Viral! Wanita di Lampung Dianiaya 2 IRT di Depan Anak, Kemaluan Diolesi Cabai

Lampung Gehverified-green

·waktu baca 2 menit

google
Tambah ke Prefensi Google
info
Jadikan kumparan sebagai preferensi terpercayamu di Google
comment
0
sosmed-whatsapp-white
copy-circle
more-vertical
Tangkap layar video 2 IRT menganiaya seorang wanita di Jalan Desa Ciamis, Kecamatan Sungkai Utara, Kabupaten Lampung Utara pada Minggu (1/12) sekitar pukul 14.00 WIB. | Foto: Dok Istimewa
zoom-in-whitePerbesar
Tangkap layar video 2 IRT menganiaya seorang wanita di Jalan Desa Ciamis, Kecamatan Sungkai Utara, Kabupaten Lampung Utara pada Minggu (1/12) sekitar pukul 14.00 WIB. | Foto: Dok Istimewa

Lampung Geh, Lampung Utara - Beredar video di media sosial memperlihatkan seorang wanita dianiaya dua orang Ibu Rumah Tangga (IRT) di depan anaknya. Dalam video berdurasi 1 menit 21 detik tersebut, terlihat korban dijambak dan kepalanya dibenturkan kelantai.
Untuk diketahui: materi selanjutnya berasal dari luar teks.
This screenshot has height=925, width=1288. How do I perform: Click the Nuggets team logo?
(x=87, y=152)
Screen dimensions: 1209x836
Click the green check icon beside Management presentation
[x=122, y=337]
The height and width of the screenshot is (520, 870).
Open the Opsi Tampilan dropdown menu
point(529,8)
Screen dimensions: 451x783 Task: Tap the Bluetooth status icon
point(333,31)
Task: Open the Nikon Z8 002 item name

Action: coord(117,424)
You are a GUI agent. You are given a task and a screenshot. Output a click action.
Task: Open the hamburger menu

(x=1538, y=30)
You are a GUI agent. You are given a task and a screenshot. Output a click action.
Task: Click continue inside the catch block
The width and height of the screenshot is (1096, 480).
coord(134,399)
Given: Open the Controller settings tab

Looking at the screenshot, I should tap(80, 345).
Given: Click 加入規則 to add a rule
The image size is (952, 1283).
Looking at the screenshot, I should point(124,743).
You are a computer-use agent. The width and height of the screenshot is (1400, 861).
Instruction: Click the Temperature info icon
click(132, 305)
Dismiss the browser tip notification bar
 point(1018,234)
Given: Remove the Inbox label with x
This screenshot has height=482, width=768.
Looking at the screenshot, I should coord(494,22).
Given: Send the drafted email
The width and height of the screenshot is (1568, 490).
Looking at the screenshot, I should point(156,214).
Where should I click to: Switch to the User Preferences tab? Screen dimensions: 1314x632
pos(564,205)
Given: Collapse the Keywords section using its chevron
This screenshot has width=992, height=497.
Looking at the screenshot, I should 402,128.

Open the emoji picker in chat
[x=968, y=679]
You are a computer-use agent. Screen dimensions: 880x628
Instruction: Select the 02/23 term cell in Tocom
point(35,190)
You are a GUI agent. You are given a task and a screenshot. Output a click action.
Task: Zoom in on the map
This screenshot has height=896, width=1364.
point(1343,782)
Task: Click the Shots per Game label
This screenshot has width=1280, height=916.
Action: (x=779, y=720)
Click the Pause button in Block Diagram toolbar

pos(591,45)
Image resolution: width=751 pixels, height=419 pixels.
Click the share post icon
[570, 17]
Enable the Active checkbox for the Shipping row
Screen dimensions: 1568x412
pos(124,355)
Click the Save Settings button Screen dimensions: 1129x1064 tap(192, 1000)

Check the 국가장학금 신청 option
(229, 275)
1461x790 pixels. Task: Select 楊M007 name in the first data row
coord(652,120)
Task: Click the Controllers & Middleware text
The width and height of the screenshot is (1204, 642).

Kedua pelaku juga mengolesi kemaluan korban menggunakan cabai. Selain itu, terdengar juga suara tangisan seorang anak. Saat dikonfirmasi, Kasatreskrim Polres Lampung Utara, AKP Stefanus Reinaldo Fajar Nuswantoro Boyoh membenarkan peristiwa tersebut. Ia mengatakan, peristiwa itu terjadi di rumah korban W (24) di Jalan Desa Ciamis, Kecamatan Sungkai Utara, Kabupaten Lampung Utara pada Minggu (1/12) sekitar pukul 14.00 WIB. "Benar, salah satu dari pelaku pengeroyokan dan penganiayaan telah menyerahkan diri ke Polres Lampung Utara," katanya kepada Lampung Geh. Stefanus menjelaskan, pelaku berinisial DE (31) warga Dusun Batu Raja tersebut menyerahkan diri pada Sabtu, 14 Desember 2024 pukul 22.00 WIB. "Barang bukti yang diamankan berupa satu stel pakaian korban dan satu plastik berisikan sisa cabai," ucapnya. Menurut Stefanus, saat ini penyidik sedang melakukan pemeriksaan secara intensif terhadap pelaku. "Pelaku lainnya masih dalam pencarian. Saat ini penyidik sedang melakukan pemeriksaan secara intensif terhadap pelaku," pungkasnya. Akibat perbuatannya, pelaku yakni dijerat dengan Pasal 170 ayat (1) atau pasal 351 ayat (1) junto pasal 55 ayat (1) ke 1 KUHP dengan ancaman hukuman maksimal lima tahun enam bulan. (Yul/Ansa)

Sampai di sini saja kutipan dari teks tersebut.